Work item -
Every entry should be given again exactly, with nothing dropped.

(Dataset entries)
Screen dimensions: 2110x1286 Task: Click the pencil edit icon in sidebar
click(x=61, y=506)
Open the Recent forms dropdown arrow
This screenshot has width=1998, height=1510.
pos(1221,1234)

Answer area -
Screen dimensions: 2110x1286 Task: Click the pencil edit icon in sidebar
click(x=61, y=506)
Open the Recent forms dropdown arrow
This screenshot has width=1998, height=1510.
pos(1221,1234)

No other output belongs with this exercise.